● **Aim a**:
Answer these questions using the woodworking forum thread below.
(i) How many sheets of 3/4 ply does the outfeed table design use?
(ii) How many 1×4s went into the assembly table, and roughly what did it cost?
(iii) What two precautions does the thread give for working with MDF?

● **Excerpt to read**:
—————
If you are new to woodworking like me you might check out the wood whisperer video podcasts. He does a show on making what he called an outfeed table from two sheets of 3/4 ply. I copied that design and that table it my workbench. It is surprisingly sturdy.


----------



## ManOWood (Jan 3, 2009)

I have been building my work surfaces from MDF and 1×4 pine for years. It works for me because I change the configuration of my shop alot in order to handle the size of some projects (its pretty small in there). Anyway, with the proper amount of engineering (use lots of triangles) MDF and pine works great. I used 8 1×4s and a sheet of mdf to make my assembly table and it cost me around $30 and is maybe the sturdiest item in my shop (besides the furniture i build) I whacked the sheet of mdf in half and laminated it together and secured it with screws from the underside. I also agree with wrapping the edges because they do crush easily. One coat of a good poly and i was up and running. Paint, putty and stain wipes off easily.

I am a big advocate of MDF especially for painted projects. The dust is terrible but the surface is smooth and even, it takes paint well, and takes a beautiful profile at the router. It is one way I can afford to make my shop furniture look as nice as what I am building on it.

Just heed purplevs warning and keep well ventilated and a mask on


----------
—————
● **Available records**:
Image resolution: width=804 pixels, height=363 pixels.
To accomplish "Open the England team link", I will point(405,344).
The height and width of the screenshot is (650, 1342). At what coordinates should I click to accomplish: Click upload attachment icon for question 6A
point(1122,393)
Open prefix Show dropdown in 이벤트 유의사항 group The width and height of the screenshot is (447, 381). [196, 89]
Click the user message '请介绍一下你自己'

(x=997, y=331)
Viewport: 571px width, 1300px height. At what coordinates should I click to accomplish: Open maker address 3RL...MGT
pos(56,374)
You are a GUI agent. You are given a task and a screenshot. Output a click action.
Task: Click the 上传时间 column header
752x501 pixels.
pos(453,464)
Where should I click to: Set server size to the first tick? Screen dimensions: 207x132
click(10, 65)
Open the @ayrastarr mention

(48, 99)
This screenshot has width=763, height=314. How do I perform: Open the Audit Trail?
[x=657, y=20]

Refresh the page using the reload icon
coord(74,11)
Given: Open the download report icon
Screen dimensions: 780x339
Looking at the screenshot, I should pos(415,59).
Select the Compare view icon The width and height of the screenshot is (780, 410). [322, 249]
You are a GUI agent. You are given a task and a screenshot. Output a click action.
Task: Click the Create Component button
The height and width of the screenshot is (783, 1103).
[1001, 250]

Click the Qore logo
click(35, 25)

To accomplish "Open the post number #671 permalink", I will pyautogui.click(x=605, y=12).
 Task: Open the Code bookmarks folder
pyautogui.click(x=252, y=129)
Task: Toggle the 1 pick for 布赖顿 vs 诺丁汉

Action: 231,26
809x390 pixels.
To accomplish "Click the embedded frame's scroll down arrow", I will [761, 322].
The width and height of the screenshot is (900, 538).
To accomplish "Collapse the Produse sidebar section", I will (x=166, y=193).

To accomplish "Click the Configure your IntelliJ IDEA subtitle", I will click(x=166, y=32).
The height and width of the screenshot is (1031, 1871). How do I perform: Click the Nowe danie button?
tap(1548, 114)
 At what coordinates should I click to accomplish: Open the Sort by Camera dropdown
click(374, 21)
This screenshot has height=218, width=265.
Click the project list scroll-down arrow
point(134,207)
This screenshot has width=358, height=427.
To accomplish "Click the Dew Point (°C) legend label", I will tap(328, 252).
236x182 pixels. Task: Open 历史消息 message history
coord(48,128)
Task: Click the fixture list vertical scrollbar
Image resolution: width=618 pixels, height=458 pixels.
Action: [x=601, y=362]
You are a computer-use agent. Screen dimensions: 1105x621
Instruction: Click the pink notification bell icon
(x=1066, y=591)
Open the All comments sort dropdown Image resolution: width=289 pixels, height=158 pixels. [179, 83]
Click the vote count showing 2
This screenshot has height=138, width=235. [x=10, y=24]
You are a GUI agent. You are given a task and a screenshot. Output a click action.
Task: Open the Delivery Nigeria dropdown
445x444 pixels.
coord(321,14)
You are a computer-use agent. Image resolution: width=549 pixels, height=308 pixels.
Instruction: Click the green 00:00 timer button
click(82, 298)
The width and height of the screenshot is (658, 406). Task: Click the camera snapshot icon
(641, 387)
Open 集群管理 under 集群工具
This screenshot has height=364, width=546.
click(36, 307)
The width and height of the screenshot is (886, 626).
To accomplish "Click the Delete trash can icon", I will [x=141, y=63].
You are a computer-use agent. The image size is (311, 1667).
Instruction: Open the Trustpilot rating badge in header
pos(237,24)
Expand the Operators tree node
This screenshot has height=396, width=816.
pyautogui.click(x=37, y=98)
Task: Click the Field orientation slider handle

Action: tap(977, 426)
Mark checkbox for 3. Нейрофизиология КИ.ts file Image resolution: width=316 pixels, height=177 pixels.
—————
● **Aim b**: Print the entries from the line holding "Viewport: 571px width, 1300px" to the line holding "Select the Compare", inclusive, reproducing each line without any change.

● **Complete output a**:
(i) Two sheets.
(ii) Eight 1×4s, at a cost of around $30.
(iii) Keep well ventilated and keep a mask on.

● **Complete output b**:
Viewport: 571px width, 1300px height. At what coordinates should I click to accomplish: Open maker address 3RL...MGT
pos(56,374)
You are a GUI agent. You are given a task and a screenshot. Output a click action.
Task: Click the 上传时间 column header
752x501 pixels.
pos(453,464)
Where should I click to: Set server size to the first tick? Screen dimensions: 207x132
click(10, 65)
Open the @ayrastarr mention

(48, 99)
This screenshot has width=763, height=314. How do I perform: Open the Audit Trail?
[x=657, y=20]

Refresh the page using the reload icon
coord(74,11)
Given: Open the download report icon
Screen dimensions: 780x339
Looking at the screenshot, I should pos(415,59).
Select the Compare view icon The width and height of the screenshot is (780, 410). [322, 249]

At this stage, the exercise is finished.